When you find the word "price" in a line of the entries, please copy the whole line.

(GIVEN DATA Opens)

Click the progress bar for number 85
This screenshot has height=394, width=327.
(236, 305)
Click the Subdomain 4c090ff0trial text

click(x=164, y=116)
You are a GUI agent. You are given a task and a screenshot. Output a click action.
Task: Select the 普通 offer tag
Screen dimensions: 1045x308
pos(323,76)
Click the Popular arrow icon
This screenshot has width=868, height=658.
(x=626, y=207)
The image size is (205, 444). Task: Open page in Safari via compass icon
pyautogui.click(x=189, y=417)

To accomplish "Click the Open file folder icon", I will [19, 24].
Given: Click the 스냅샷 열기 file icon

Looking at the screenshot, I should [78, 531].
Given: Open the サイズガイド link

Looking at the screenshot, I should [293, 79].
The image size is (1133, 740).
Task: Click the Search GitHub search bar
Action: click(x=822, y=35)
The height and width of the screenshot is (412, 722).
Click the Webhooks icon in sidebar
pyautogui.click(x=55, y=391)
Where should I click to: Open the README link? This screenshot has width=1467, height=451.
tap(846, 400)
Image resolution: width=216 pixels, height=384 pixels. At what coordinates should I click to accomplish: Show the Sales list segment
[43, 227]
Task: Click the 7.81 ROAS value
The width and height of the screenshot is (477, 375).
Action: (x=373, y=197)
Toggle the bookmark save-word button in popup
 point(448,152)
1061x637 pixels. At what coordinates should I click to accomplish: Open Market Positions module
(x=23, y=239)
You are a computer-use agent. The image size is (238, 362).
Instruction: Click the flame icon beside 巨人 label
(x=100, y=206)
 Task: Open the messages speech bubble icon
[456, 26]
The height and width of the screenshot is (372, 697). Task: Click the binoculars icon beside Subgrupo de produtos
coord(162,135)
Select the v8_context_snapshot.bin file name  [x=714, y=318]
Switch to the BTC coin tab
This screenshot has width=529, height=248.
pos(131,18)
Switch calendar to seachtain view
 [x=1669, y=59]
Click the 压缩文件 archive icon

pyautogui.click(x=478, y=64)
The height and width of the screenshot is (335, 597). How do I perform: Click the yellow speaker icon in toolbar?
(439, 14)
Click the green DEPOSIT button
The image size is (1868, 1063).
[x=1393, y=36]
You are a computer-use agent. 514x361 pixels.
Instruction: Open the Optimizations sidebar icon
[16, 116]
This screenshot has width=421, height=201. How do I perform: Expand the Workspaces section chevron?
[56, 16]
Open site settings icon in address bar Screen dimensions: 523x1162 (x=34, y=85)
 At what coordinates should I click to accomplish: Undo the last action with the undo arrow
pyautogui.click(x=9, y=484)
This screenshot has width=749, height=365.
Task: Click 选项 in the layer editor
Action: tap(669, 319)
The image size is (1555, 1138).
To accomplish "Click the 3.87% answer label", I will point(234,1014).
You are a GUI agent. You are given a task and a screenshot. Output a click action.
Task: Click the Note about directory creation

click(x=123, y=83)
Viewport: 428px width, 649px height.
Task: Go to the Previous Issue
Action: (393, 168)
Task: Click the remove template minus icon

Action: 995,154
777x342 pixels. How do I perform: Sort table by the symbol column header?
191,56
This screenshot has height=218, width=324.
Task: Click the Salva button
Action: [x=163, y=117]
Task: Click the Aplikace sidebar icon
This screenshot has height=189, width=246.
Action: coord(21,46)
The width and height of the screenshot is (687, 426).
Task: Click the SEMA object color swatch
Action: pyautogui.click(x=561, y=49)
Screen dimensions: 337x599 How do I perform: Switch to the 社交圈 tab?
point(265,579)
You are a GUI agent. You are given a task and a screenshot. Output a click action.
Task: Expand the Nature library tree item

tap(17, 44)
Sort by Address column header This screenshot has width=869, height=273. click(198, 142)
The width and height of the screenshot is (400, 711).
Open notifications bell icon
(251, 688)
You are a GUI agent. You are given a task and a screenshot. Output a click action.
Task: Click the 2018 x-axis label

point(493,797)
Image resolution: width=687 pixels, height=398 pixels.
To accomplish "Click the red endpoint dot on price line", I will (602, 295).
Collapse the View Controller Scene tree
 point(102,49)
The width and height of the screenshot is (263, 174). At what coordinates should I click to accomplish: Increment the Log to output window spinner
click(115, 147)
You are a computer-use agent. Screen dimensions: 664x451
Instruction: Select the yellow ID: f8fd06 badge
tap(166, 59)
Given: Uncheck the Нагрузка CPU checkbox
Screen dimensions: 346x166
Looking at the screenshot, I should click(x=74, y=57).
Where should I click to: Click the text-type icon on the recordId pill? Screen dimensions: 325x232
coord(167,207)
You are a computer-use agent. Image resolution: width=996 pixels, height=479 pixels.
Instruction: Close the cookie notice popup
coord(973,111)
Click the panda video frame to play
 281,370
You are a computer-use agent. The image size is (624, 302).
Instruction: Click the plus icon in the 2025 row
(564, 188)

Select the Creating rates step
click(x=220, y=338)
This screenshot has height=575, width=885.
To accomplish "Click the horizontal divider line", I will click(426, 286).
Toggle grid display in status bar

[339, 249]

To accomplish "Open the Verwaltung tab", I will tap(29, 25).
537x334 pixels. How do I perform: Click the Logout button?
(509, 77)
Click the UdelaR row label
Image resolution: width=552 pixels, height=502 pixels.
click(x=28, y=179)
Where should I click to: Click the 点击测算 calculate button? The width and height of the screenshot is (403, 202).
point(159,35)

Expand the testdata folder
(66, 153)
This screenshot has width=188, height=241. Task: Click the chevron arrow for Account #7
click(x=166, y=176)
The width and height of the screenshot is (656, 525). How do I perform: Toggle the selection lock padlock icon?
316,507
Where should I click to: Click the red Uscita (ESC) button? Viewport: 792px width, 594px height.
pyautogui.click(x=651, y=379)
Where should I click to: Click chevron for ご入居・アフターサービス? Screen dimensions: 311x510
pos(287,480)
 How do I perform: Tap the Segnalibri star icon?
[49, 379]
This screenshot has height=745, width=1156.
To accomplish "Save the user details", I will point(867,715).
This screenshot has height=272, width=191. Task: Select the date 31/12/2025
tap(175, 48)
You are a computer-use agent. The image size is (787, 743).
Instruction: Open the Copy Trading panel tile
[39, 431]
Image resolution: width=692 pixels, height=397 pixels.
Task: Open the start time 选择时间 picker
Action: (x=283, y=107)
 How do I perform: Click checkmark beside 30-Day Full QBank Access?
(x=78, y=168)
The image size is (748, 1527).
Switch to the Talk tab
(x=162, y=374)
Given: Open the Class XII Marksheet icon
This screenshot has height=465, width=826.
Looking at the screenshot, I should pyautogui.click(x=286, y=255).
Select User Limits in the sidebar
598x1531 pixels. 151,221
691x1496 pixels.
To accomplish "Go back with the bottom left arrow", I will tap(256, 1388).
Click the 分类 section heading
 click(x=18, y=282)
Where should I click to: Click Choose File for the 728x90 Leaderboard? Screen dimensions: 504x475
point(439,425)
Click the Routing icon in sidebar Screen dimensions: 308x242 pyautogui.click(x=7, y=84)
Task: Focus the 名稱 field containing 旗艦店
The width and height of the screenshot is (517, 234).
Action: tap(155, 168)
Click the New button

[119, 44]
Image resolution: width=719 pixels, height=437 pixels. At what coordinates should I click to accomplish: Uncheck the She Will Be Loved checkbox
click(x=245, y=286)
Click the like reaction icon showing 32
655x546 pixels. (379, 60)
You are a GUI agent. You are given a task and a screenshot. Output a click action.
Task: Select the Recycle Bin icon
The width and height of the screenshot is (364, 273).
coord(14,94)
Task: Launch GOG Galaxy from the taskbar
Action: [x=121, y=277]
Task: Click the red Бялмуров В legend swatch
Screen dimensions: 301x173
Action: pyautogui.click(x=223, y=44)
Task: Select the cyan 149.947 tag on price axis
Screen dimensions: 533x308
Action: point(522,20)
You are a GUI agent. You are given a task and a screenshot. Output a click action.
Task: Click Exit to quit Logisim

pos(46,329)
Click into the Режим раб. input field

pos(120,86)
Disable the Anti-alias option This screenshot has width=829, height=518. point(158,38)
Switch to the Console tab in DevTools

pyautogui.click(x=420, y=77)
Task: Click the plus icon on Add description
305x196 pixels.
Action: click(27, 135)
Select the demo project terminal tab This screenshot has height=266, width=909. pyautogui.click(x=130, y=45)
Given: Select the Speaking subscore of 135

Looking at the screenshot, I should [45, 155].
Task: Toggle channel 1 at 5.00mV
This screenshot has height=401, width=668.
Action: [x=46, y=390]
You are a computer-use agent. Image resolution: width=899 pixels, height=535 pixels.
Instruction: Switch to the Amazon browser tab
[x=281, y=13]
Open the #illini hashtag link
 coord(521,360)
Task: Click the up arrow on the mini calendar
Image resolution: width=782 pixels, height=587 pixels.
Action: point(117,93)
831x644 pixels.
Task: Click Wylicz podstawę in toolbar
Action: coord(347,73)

(GIVEN DATA Closes)

_RESULT OF THIS EXERCISE_.
To accomplish "Click the red endpoint dot on price line", I will (602, 295).
Task: Select the cyan 149.947 tag on price axis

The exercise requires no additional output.